HYPOCOERCIVITY OF PIECEWISE DETERMINISTIC MARKOV PROCESS-MONTE CARLO

成果类型:
Article
署名作者:
Andrieu, Christophe; Durmus, Alain; Nusken, Nikolas; Roussel, Julien
署名单位:
University of Bristol; Centre National de la Recherche Scientifique (CNRS); Universite Paris Saclay; Imperial College London; Institut Polytechnique de Paris; Ecole Nationale des Ponts et Chaussees; Inria
刊物名称:
ANNALS OF APPLIED PROBABILITY
ISSN/ISSBN:
1050-5164
DOI:
10.1214/20-AAP1653
发表日期:
2021
页码:
2478-2517
关键词:
kinetic-equations spectral gap ergodicity equilibrium inequalities CONVERGENCE decay
摘要:
In this work, we establish L-2-exponential convergence for a broad class of piecewise deterministic Markov processes recently proposed in the context of Markov process Monte Carlo methods and covering in particular the randomized Hamiltonian Monte Carlo (Trans.

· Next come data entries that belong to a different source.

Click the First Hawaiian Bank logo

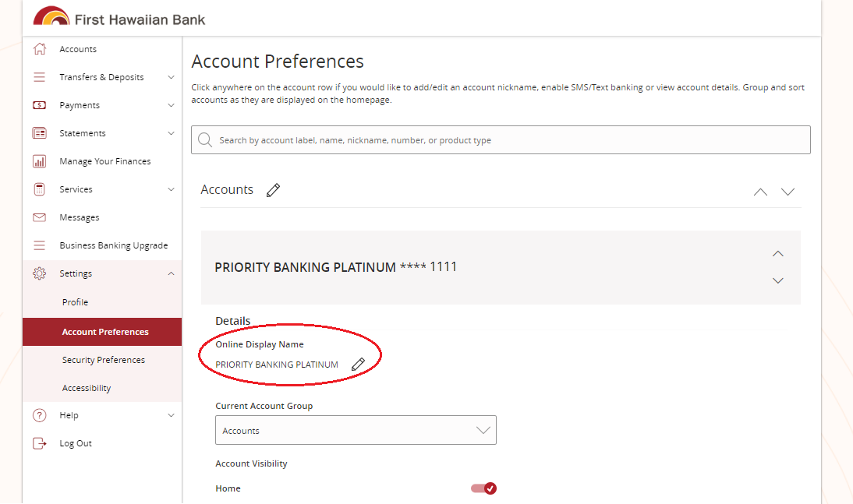pos(119,17)
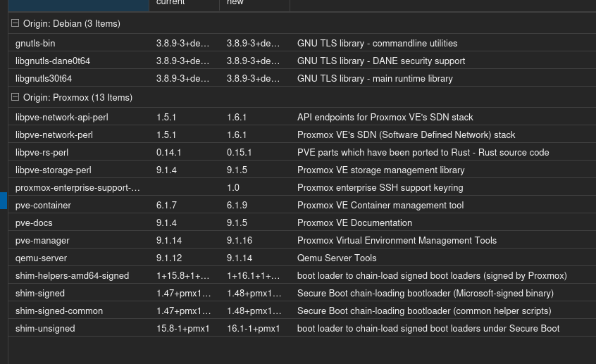
Task: Select the libpve-rs-perl package
Action: click(302, 152)
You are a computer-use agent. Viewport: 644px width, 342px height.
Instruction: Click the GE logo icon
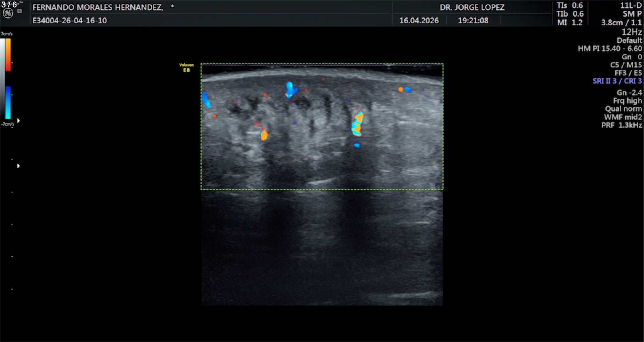pos(8,13)
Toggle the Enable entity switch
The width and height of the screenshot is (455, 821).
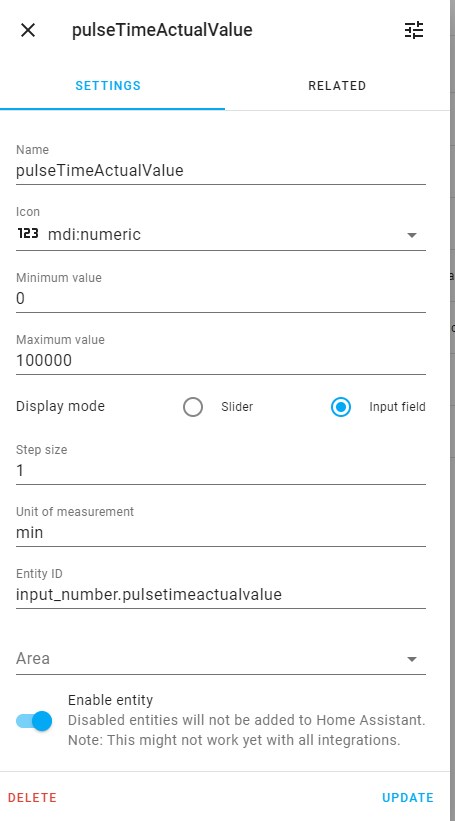click(35, 721)

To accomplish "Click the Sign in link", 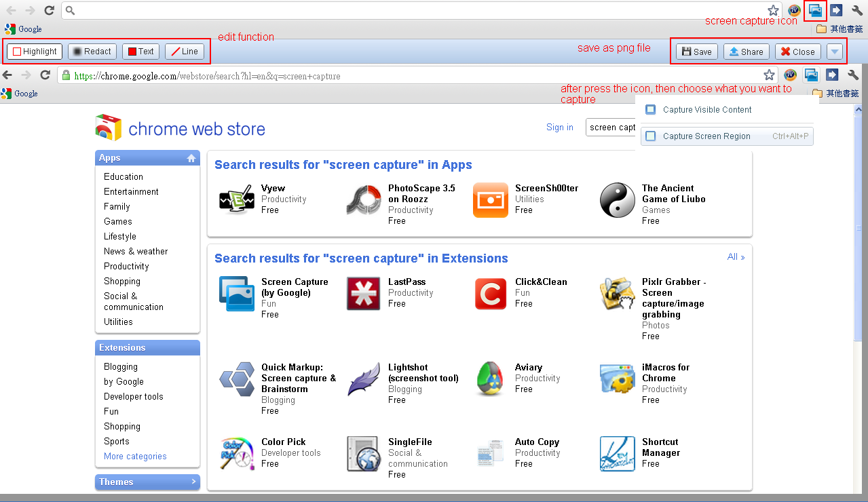I will pyautogui.click(x=559, y=127).
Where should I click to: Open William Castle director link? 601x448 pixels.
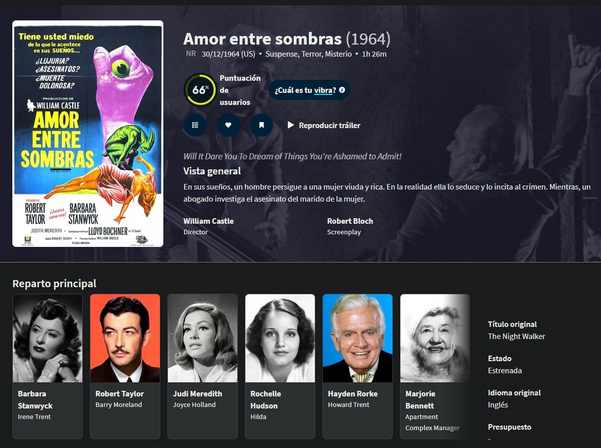[208, 221]
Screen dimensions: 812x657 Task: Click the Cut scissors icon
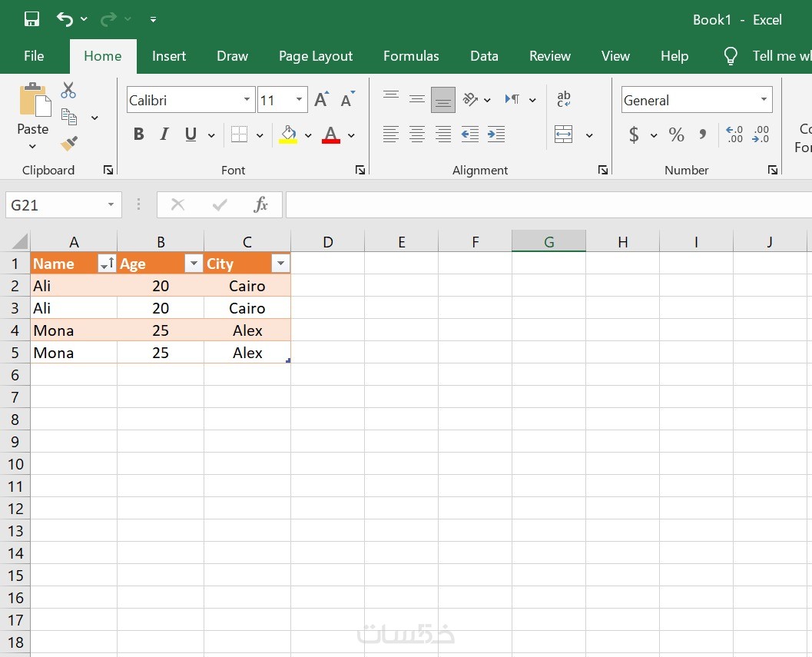[68, 90]
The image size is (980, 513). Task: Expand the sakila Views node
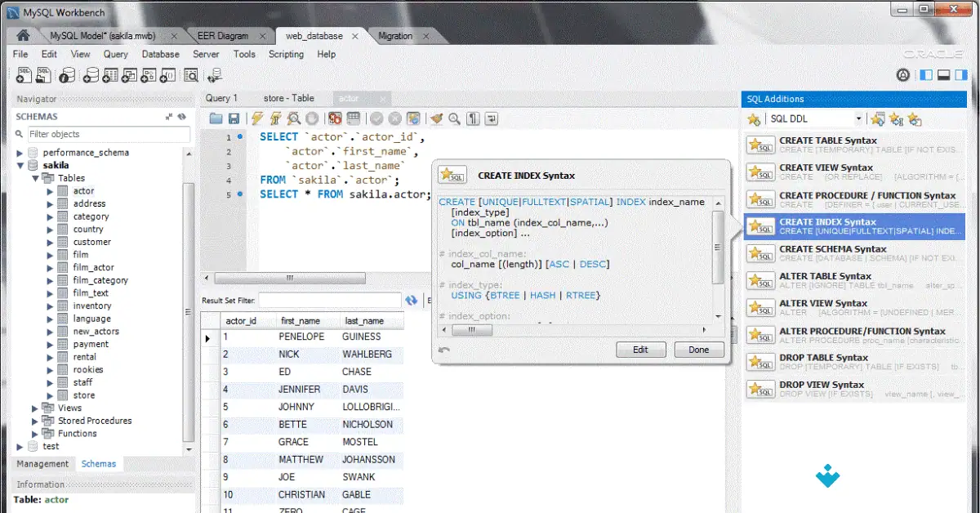[33, 408]
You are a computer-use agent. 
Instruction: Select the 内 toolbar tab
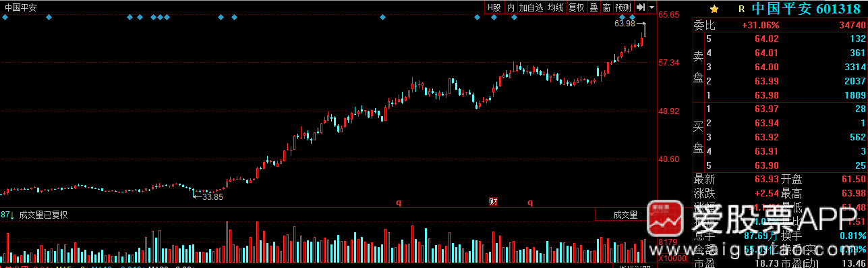[511, 7]
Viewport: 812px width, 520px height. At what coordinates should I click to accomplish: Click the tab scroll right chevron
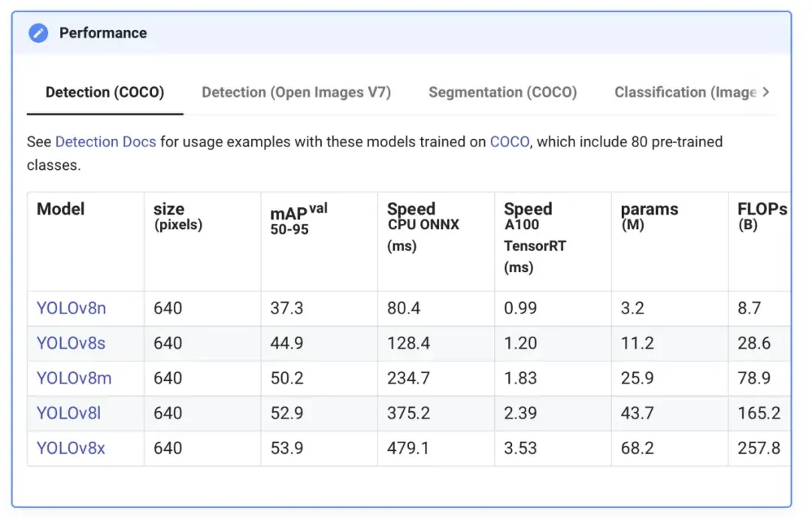[765, 92]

Amer. Math. Soc. 367 (2015) 3807-3828; Ann. Appl. Probab. 27 (2017) 2159-2194), the zig-zag process (Ann. Statist. 47 (2019) 1288-1320) and the bouncy particle Sampler (Phys. Rev. E 85 (2012) 026703; J. Amer. Statist. Assoc. 113 (2018) 855-867). The kernel of the symmetric part of the generator of such processes is nontrivial, and we follow the ideas recently introduced in (C. R. Math. Acad. Sci. Paris 347 (2009) 511-516; Trans. Amer. Math. Soc. 367 (2015) 3807-3828) to develop a rigorous framework for hypocoercivity in a fairly general and unifying set-up, while deriving tractable estimates of the constants involved in terms of the parameters of the dynamics. As a by-product we characterize the scaling properties of these algorithms with respect to the dimension of classes of problems, therefore providing some theoretical evidence to support their practical relevance.